A snapshot of sanctioned activity over the past year and a half shows a complex and growing network using crypto wallets. In December 2024, a financier affiliated with the US-sanctioned IRGC and linked to the Iran-backed Houthi regime facilitated sales of Iranian oil to Yemen using cryptocurrency addresses. This represented more than $178 million in transfers in a single year.

Then, in April 2025, a broader network of Houthi financiers was buying weapons and commodities from Russia. Their cryptocurrency addresses were included in a sanctions designation representing nearly $1 billion in activity, again in roughly the course of the year.

Interestingly, the Houthis, an Iranian-backed armed group that controls much of northern Yemen, have now raised the possibility of imposing a second bottleneck to global oil and gas trade in the Bab-al-Mandeb canal that connects the Red Sea to the Gulf of Aden.

In any case, the picture is of IRGC-affiliated networks using cryptocurrencies on a commercial scale to facilitate cross-border trade, according to Chianalysis’ Fierman. It’s a much more complex and established system than just a handful of wallets used in perpetuity, he said.

“They have a network of cryptocurrency wallets that the regime is using to facilitate this cross-border activity. Accepting these payments in cryptocurrency would make it easier than potentially using the traditional banking system and there is enough liquidity out there that they don’t even need to use cryptocurrency exchanges,” Fierman said in an interview.

The way the IRGC is widely adopting cryptocurrencies, specifically stablecoins, as a payment mechanism for cross-border trade, is actually the reverse of the situation with North Korea, Fierman noted, where the main goal is to steal billions of dollars in cryptocurrencies and launder them.

The Iranian regime has been extensively sanctioned since 1979, including individual sanctions on almost all banks, so their inability to access assets pegged to the US dollar makes it a challenge for them to trade internationally.

“The reality is that most of their counterparties do not want to trade in rials or Tokens, especially considering the hyperinflation that also occurs regularly in the country. Therefore, this ability to obtain an asset pegged to the US dollar creates a mechanism that allows them to trade globally with anyone who is willing to trade with them, in an alternative mechanism that does not depend on the traditional banking system,” Fierman said.

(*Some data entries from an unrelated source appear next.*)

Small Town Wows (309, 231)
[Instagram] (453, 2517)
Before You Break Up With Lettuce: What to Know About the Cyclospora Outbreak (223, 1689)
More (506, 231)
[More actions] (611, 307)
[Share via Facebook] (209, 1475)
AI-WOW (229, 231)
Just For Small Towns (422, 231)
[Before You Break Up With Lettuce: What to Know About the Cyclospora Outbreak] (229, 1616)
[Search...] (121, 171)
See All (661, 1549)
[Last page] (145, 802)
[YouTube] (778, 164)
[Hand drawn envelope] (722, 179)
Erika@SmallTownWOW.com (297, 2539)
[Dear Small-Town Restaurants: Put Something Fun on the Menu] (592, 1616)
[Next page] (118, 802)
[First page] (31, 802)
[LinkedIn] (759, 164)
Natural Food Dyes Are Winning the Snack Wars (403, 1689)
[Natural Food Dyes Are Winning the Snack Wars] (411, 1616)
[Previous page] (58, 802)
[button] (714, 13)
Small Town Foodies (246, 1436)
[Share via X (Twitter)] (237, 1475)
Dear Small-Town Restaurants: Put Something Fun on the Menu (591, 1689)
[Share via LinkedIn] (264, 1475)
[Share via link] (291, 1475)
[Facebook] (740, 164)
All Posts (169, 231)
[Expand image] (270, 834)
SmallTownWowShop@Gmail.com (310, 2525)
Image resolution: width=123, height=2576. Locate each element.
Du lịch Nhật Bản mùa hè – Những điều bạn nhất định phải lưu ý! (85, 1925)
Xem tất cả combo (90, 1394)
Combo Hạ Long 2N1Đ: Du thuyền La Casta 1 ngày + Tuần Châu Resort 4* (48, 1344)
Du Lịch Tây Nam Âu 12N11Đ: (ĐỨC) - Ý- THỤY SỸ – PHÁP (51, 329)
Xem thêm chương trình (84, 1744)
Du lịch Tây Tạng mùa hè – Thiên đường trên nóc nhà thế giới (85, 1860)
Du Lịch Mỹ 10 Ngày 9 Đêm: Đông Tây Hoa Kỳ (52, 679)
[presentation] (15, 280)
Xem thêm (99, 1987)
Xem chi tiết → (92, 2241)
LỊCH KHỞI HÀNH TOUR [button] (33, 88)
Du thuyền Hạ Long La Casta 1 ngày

In Iran, the official currency is the rial (IRR), but people universally use the Toman every day in stores, for example; one Toman is equivalent to 10 Rials.

Tom Keatinge, founding director of the Center for Finance and Security (CFS) at UK defense think tank RUSI, agreed that dollar-backed stablecoins have become an increasingly important payment mechanism for the Iranian regime that avoids Western sanctions and banking controls.

“While the use of stablecoins could expose users to Western regulatory intervention, evidence suggests this risk is low,” Keatinge said in an email.

Lee Reiners, a professor at Duke University’s Center for Financial Economics, suggested a novel way the Iranian regime could further its goals of avoiding stablecoin sanctions.

“If Iran was thinking strategically, it could follow the lead of its cross-strait neighbors in the United Arab Emirates and demand payment in $1,” Reiners said, referring to the stablecoin launched by Trump family-affiliated World Liberty Financial in March 2025. “Then the president of the United States would have a financial incentive to lift sanctions and allow them to collect whatever tolls they want.”